Long-ass reply to Nick Brooke

From: Ramos-Tavener, Doyle Wayne <st670_at_Jetson.UH.EDU>
Date: Fri, 03 May 1996 12:11:16 -0500 (CDT)


Nick Brooke sez:

>Duh... so you think it requires "much more discipline" to write and participate
>in a six-player tabletop broo-bash than an eighty-player freeform game? Well,
>Doyle Wayne, I ask you if this "discipline" is really such a good thing, since
>it makes certain types of game impossible. Isn't it perhaps a straitjacket?
Have
>you ever played in a Gloranthan LARP, or talked to anyone who has? And what do
>you think the "goals" of a LARP are, if not to provide an opportunity for
>players to have creative fun with Glorantha?
>
>(I wish I'd realised how damn' *EASY* it was to write HtWwO while we were doing
>it: it would've been *SO* reassuring to know that the two lever-arch files
>packed with characters, plots, notes, etc. represented far less work than Doyle
>Wayne puts into each one of his crack, disciplined tabletop gaming sessions :-)
>

You mistake discipline for work. The discipline that I refer to is the discipline used while playing the game, not in the amount of work done before hand. My experience with LARP is restricted to a number of CoC freeforms (no rules-total live action) games, hosting a Masquerade game, playing in a year long Masquerade campaign and a C-Punk one shot. All of these experiences lead me to the conclusion that LARP is very labour intensive, and I have nothing but respect for those who invest so much time and energy in such an endeavor. I have no experience with a Gloranthan LARP game, but frankly I assume that the effort invested is comparable (i.e. a lot).

However when I speak of goals and discipline of table top role playing vs. LARP I am refering to something a little less obvious. By "discipline" I refer to the concentration and compromise necessary in a table top role playing enviroment. At this time I feel rather obliged to qoute from an unpublished essay that I wrote which addresses this subject.

(Snip)
Imagine a typical role playing session around a table. The players have all created their characters based on the Rules and Background that the game master has chosen. In each individual player's imagination they are using their faculty of Fantasy to create images of their character and their environment.
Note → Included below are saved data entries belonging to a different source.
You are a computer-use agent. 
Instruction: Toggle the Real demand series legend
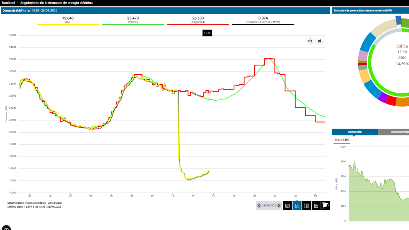pos(68,20)
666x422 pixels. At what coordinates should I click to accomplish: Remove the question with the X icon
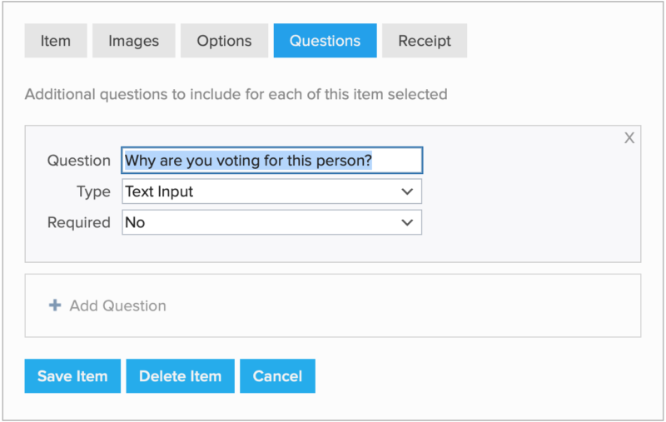point(629,138)
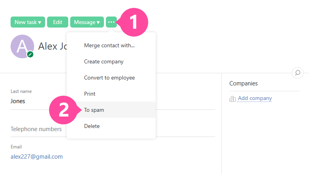Open the Add company link

pos(254,98)
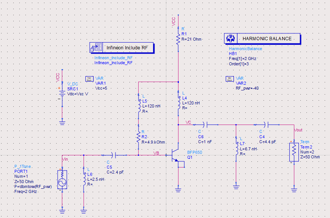Viewport: 330px width, 218px height.
Task: Select the VAR1 variable equation icon
Action: 90,79
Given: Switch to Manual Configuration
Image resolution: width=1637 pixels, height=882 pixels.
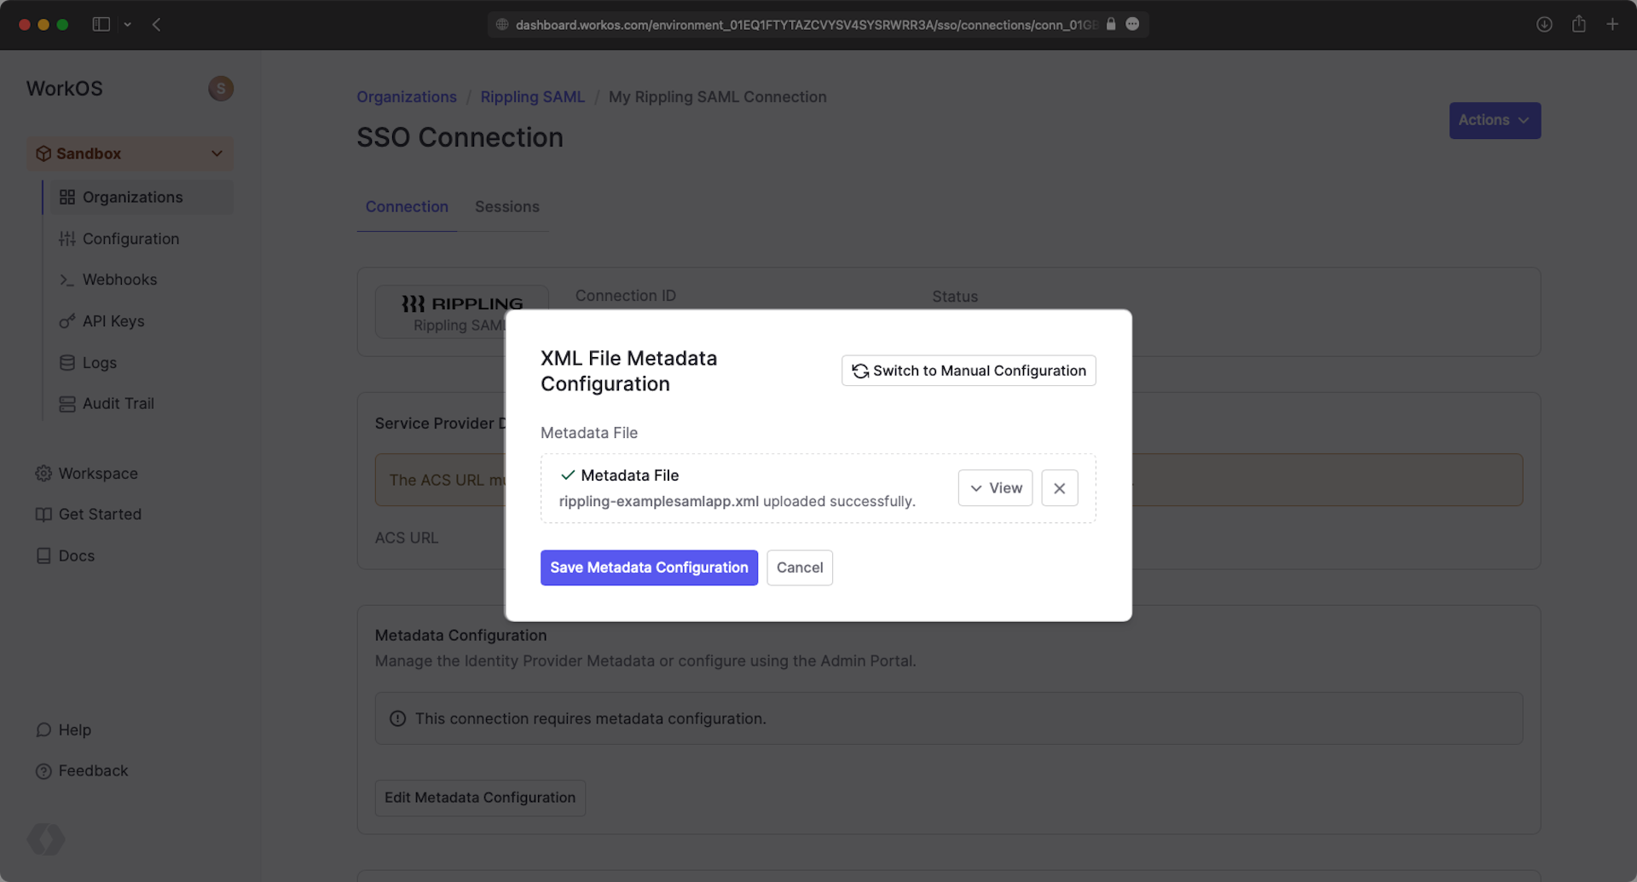Looking at the screenshot, I should coord(969,371).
But these are static images, because there is no plot to move the characters along in time. Once the game master starts his Narrative, however, these images begin to become dynamic, and acquire that "inner consistency of reality". When the players and the game masters begin to Improvise, their Collective Fantasy really begins to fly! Each word that a player utters changes all the other individuals' Fantasy. Of course each individual Fantasizes slightly differently, people are not going to be imagining the exact same images. But the closer these images, these Fantasies, are to one another, the more "in sync" the players and the game master feel. This "in sync feeling" is the non-verbal communication that I talked about earlier. It is in this wordless communication that such things as theme and mood are communicated. It is in this wordless communication that art may be achieved.
(Snip)

By discipline I refer to the necessary self control and self awareness to sustain both suspension of disbelief and that "in sync" feeling with the other players and the Gamemaster. LARP, while certainly sharing elements of it's makeup with table top role playing, posits a different dynamic. In TTRP this dynamic relies on the participation and compromise of all involved. In LARP, if you are not satisfied with the current role playing situation you find yourself in, you can always walk away, and try to find another. In my experience(a phrase which is always a great conversation stopper, but I don't mean it as such) this encourages some of the worst excesses of TTRP, such as excessive ego inflation and cliqueishness. Further, roles that people take up and role play quite well in table top (the opposite sex, other classes and races, athleticly endowed individuals) fall flat in LARP. Nick sez above that TTRP straitjackets him, preventing certain sorts of games. I find that LARP seems to be incapable of doing many things that TTRP does quite well. These include focusing on the individual over time, mass combat, skirmish combat, Low Power role playing, the participation of the entire group in the unfolding of the story, etc.

Because of this, I find it rather absurd that some declare that LARP is the saviour of role playing or similiar nonsense. To be fair I have *never* heard Nick Brooke claim this. But I do percieve a subtext of this assumption on the list and in the fanzines. The implicit nature of this assumption seems to be the guys who use the old roolz are losers, the guys who are trying to come up with new roolz (i.e. RQIV) are losers, so this (LARP) is the main way those who truly enjoy and understand Glorantha to participate in it. Yuck.

As to my perception of LARP goals, the implicit assumtion of LARP seems to be "sink or swim". If you are clever enough, charismatic enough, and have a touch of ruthlessness about you, you will have a wonderful time, otherwise, fuck off, as you are probably not talented enough to be participating here anyway.

I am being a little harsh here, as I have had only one bad experience in LARP, a C-Punk One shot at Origins a few years back. However most of my experience has tended to confirm the claims made here, though I would be very interested in hearing a rebuttal.

No hard feelings, Nick? If you are at Gencon this year, I'll buy you a drink.